Les services de ces élus sont normalement bénévoles. Cependant, bon nombre de ces responsables d’imidugudu, entités administratives de base, ont des "bureaux mobiles". "Quand on a besoin du chef d’umudugudu, on doit avoir des mollets durs pour suivre son itinéraire. Si tu arrives là où on te l’a indiqué, tu apprends qu’il vient de quitter, et souvent il traîne dans un cabaret", note un villageois de Gasabo, Kigali. Un chef d’umudugudu de Kigali s'en explique : "Nous recevons beaucoup de gens à la maison, parfois nous décidons d’aller au cabaret pour diminuer les va-et-vient des foules chez nous." Mais, poursuit un autre villageois du sud du pays, "une fois que tu le rencontres au bar, tu as honte de lui soumettre ton problème avant de lui avoir mouillé la gorge…"

La bière des témoins
Pour faciliter la médiation, rôle principal des élus de base, les conflits doivent être résolus lors de grands rassemblements. "Pour avoir beaucoup de gens qui puissent aider à concilier des parties en conflits, nous nous réunissons souvent dans un bar ou un restaurant", témoigne un chef de Rwamagana, Est. Il explique qu'une fois le litige tranché, "les deux protagonistes payent une "bière des témoins" à tous ceux qui ont participé à la médiation. Mais le médiateur national, l’Ombudsman, Tite Rutaremara, estime que "c'est une autre forme de corruption, car aucune loi ne le prévoit".
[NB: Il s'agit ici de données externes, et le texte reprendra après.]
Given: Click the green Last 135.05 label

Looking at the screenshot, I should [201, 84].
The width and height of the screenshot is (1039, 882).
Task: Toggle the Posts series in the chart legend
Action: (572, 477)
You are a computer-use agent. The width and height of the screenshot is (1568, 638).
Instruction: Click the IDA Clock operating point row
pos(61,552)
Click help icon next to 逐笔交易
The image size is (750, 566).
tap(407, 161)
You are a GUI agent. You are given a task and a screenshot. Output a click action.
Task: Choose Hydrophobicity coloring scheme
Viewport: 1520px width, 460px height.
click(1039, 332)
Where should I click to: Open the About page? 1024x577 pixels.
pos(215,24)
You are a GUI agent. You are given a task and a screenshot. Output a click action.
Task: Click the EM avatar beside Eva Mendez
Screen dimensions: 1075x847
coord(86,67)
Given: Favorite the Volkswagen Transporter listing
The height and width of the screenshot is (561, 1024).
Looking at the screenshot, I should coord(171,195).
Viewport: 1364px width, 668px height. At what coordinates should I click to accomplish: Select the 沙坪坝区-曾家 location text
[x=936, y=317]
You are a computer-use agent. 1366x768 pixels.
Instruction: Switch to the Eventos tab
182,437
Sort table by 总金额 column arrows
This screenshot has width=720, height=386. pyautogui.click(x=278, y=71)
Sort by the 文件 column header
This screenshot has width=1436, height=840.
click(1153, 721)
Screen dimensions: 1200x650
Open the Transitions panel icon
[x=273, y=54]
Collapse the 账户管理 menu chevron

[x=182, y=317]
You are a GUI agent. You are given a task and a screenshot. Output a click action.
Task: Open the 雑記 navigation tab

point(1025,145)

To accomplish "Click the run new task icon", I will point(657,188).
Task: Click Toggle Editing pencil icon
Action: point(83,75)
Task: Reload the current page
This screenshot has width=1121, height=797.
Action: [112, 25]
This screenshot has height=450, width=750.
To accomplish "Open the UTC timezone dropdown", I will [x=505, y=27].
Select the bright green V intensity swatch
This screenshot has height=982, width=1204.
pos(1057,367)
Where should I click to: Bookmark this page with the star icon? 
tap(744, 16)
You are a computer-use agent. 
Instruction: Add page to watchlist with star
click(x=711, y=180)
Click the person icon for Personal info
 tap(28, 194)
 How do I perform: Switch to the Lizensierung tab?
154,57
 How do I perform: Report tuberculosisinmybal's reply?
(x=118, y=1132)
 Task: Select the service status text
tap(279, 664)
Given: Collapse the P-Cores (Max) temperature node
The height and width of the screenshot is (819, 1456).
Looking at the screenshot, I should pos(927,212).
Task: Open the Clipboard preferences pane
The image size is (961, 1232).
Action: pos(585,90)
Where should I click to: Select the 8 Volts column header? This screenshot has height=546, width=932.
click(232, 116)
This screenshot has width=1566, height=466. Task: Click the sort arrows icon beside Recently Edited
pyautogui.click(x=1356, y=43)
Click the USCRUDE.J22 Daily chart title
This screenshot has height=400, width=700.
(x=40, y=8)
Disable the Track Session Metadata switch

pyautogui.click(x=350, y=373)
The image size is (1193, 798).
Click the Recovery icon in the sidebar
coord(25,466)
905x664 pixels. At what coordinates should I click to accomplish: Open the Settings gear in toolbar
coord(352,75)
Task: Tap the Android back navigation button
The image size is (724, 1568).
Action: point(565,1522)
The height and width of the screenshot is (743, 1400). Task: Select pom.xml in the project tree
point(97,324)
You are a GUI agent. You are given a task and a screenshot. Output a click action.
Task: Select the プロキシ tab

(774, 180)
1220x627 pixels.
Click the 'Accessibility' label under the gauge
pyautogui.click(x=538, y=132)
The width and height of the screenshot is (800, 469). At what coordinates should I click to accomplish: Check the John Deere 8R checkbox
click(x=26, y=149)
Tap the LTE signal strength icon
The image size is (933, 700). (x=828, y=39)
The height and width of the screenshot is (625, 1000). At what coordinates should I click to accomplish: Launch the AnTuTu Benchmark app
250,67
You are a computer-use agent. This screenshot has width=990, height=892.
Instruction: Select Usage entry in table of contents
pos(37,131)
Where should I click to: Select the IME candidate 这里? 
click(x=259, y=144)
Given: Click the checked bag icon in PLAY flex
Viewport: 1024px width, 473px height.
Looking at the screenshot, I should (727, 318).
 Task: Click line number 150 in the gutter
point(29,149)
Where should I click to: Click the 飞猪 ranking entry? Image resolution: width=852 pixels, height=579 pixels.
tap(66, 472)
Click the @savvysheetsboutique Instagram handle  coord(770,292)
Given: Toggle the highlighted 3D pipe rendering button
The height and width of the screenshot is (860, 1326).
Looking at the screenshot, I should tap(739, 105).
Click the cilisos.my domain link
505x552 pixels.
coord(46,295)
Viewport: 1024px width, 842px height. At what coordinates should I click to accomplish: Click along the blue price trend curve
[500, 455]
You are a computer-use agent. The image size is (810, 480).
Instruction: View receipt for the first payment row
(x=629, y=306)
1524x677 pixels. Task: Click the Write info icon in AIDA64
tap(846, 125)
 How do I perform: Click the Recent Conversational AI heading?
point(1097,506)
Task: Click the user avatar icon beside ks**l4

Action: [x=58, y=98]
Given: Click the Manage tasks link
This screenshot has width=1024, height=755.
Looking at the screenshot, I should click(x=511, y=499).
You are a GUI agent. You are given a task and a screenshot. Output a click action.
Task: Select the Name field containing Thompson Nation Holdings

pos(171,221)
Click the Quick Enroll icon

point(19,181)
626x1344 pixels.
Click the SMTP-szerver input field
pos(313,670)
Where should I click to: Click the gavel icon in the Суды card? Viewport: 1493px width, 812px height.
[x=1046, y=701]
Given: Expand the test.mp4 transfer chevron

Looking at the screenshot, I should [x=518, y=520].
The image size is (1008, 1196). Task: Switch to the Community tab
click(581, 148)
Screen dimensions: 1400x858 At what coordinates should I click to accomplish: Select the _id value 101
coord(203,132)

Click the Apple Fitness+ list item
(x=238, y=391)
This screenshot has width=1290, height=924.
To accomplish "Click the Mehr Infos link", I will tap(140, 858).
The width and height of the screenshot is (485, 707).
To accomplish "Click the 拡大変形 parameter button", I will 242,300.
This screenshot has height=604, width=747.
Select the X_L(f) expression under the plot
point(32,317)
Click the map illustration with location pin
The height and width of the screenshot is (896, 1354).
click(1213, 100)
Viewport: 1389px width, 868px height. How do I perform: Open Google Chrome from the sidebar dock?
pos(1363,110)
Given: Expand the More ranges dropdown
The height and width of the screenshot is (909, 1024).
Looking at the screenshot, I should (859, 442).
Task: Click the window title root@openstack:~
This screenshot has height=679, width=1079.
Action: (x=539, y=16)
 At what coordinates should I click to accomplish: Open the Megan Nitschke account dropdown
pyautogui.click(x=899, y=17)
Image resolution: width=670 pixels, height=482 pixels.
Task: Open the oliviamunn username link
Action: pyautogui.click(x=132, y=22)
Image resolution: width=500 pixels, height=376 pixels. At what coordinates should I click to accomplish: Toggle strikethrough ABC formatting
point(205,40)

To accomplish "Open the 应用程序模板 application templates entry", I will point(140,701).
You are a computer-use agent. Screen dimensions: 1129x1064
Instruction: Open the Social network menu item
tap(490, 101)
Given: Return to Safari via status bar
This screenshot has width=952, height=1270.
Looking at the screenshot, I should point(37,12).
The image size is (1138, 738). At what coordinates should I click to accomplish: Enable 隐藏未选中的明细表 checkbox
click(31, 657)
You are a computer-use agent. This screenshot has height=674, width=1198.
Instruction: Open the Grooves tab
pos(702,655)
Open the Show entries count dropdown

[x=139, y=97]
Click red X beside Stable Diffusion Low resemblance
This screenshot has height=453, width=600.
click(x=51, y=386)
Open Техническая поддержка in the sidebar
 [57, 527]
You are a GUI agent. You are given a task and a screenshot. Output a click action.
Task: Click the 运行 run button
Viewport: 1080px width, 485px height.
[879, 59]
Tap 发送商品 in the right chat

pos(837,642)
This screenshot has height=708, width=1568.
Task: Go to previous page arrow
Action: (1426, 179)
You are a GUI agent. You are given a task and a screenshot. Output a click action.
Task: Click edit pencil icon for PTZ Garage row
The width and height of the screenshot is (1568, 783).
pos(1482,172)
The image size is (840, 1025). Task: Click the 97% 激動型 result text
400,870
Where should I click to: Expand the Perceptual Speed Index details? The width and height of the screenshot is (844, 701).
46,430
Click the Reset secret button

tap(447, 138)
Pour le gouverneur de la province du Sud, Alphonse Munyantwari, "les élus locaux ne doivent pas résoudre des problèmes à la maison ou au cabaret, mais dans les assemblées populaires comme lors des travaux communautaires (umuganda) et des réunions." Cependant, remarque André Kagwa, le chef d’Umucyo de Kicukiro, Kigali, "quand un villageois appelle au secours pendant la nuit, le chef d’umudugudu est obligé d’arriver parmi les premiers sur les lieux. Il ne peut attendre le jour d’umuganda pour réconcilier une femme et son mari."

Pas de bureau ni de matériel
Dans de nombreuses entités administratives, les récents élus qui ont pris leurs fonctions ont juré de ne pas freiner les activités. Mais, beaucoup n’ont ni bureau ni matériel. Ils ne reçoivent qu'un cachet et un registre pour recenser leur population. "Ils doivent se débrouiller comme ils peuvent pour continuer à assurer des affaires courantes", précise un agent de la décentralisation au sein du ministère de l’Administration locale. "Pour trouver des papiers pour des rapports ou attestations, des stylos, des cartes de crédit pour le téléphone, confie un élu de Muhanga, souvent nous demandons aux populations de les fournir." "Des responsables laissent souvent de côté ton problème, si tu n'as pas les moyens de payer", témoigne H.D de Gikondo, Kigali. "Cet état de fait engendre des pratiques de corruption qui consistent à rançonner les gens pour leur rendre des services censés être bénévoles", constate un activiste des droits de l’homme de Kigali. Selon Egide Muhire, chef d’umudugudu de Gaseke, secteur Mukura du district Huye, Sud, "lorsqu’un responsable consomme une bière ou utilise un matériel offert par un villageois, il est tenté de pencher du côté de celui qui a donné le plus. Mais, si nous avions des bureaux avec le matériel nécessaire, nous pourrions traiter les gens sur un pied d’égalité."